_Material for finding displayed items_
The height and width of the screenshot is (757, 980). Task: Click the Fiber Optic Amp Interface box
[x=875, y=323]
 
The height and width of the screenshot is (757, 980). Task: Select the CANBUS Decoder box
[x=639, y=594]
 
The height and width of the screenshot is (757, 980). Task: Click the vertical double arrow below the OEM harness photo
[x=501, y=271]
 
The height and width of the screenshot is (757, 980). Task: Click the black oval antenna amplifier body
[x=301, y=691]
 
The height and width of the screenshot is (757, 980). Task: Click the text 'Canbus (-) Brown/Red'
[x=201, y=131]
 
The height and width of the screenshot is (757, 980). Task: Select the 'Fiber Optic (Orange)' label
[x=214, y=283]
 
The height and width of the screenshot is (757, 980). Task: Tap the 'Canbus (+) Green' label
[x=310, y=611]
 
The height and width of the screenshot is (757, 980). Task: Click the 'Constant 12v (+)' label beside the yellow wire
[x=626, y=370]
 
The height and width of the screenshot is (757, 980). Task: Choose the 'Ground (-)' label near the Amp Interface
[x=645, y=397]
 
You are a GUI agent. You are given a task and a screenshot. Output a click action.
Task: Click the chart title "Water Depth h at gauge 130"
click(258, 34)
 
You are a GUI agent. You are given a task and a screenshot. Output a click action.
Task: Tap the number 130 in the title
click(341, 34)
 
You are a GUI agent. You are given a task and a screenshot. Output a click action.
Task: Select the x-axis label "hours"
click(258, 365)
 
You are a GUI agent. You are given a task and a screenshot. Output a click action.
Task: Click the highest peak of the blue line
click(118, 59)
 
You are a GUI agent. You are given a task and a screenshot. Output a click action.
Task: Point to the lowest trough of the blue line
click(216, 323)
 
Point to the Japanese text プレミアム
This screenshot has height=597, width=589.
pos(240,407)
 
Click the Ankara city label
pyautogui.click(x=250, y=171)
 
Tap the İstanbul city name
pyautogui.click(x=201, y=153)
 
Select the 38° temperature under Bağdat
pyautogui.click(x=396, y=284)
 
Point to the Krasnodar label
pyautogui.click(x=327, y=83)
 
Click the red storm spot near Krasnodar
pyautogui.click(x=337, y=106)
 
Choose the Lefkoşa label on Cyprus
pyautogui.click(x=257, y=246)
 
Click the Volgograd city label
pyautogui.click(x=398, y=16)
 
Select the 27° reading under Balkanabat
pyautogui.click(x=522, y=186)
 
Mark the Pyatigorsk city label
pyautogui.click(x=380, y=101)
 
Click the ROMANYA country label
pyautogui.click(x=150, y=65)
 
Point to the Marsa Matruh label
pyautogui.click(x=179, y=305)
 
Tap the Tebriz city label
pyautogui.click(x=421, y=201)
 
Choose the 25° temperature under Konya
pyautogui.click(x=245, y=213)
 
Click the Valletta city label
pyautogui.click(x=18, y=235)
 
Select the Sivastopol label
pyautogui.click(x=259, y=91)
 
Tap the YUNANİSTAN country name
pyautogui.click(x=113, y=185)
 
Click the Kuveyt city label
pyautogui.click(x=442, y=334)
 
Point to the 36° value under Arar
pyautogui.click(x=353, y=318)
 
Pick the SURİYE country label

_Job_
Could you give every line of the material above as a JSON list of strings, one string per line, with blank lines left out?

_Final result_
[
  "The height and width of the screenshot is (757, 980). Task: Click the Fiber Optic Amp Interface box",
  "[x=875, y=323]",
  "The height and width of the screenshot is (757, 980). Task: Select the CANBUS Decoder box",
  "[x=639, y=594]",
  "The height and width of the screenshot is (757, 980). Task: Click the vertical double arrow below the OEM harness photo",
  "[x=501, y=271]",
  "The height and width of the screenshot is (757, 980). Task: Click the black oval antenna amplifier body",
  "[x=301, y=691]",
  "The height and width of the screenshot is (757, 980). Task: Click the text 'Canbus (-) Brown/Red'",
  "[x=201, y=131]",
  "The height and width of the screenshot is (757, 980). Task: Select the 'Fiber Optic (Orange)' label",
  "[x=214, y=283]",
  "The height and width of the screenshot is (757, 980). Task: Tap the 'Canbus (+) Green' label",
  "[x=310, y=611]",
  "The height and width of the screenshot is (757, 980). Task: Click the 'Constant 12v (+)' label beside the yellow wire",
  "[x=626, y=370]",
  "The height and width of the screenshot is (757, 980). Task: Choose the 'Ground (-)' label near the Amp Interface",
  "[x=645, y=397]",
  "You are a GUI agent. You are given a task and a screenshot. Output a click action.",
  "Task: Click the chart title \"Water Depth h at gauge 130\"",
  "click(258, 34)",
  "You are a GUI agent. You are given a task and a screenshot. Output a click action.",
  "Task: Tap the number 130 in the title",
  "click(341, 34)",
  "You are a GUI agent. You are given a task and a screenshot. Output a click action.",
  "Task: Select the x-axis label \"hours\"",
  "click(258, 365)",
  "You are a GUI agent. You are given a task and a screenshot. Output a click action.",
  "Task: Click the highest peak of the blue line",
  "click(118, 59)",
  "You are a GUI agent. You are given a task and a screenshot. Output a click action.",
  "Task: Point to the lowest trough of the blue line",
  "click(216, 323)",
  "Point to the Japanese text プレミアム",
  "This screenshot has height=597, width=589.",
  "pos(240,407)",
  "Click the Ankara city label",
  "pyautogui.click(x=250, y=171)",
  "Tap the İstanbul city name",
  "pyautogui.click(x=201, y=153)",
  "Select the 38° temperature under Bağdat",
  "pyautogui.click(x=396, y=284)",
  "Point to the Krasnodar label",
  "pyautogui.click(x=327, y=83)",
  "Click the red storm spot near Krasnodar",
  "pyautogui.click(x=337, y=106)",
  "Choose the Lefkoşa label on Cyprus",
  "pyautogui.click(x=257, y=246)",
  "Click the Volgograd city label",
  "pyautogui.click(x=398, y=16)",
  "Select the 27° reading under Balkanabat",
  "pyautogui.click(x=522, y=186)",
  "Mark the Pyatigorsk city label",
  "pyautogui.click(x=380, y=101)",
  "Click the ROMANYA country label",
  "pyautogui.click(x=150, y=65)",
  "Point to the Marsa Matruh label",
  "pyautogui.click(x=179, y=305)",
  "Tap the Tebriz city label",
  "pyautogui.click(x=421, y=201)",
  "Choose the 25° temperature under Konya",
  "pyautogui.click(x=245, y=213)",
  "Click the Valletta city label",
  "pyautogui.click(x=18, y=235)",
  "Select the Sivastopol label",
  "pyautogui.click(x=259, y=91)",
  "Tap the YUNANİSTAN country name",
  "pyautogui.click(x=113, y=185)",
  "Click the Kuveyt city label",
  "pyautogui.click(x=442, y=334)",
  "Point to the 36° value under Arar",
  "pyautogui.click(x=353, y=318)",
  "Pick the SURİYE country label"
]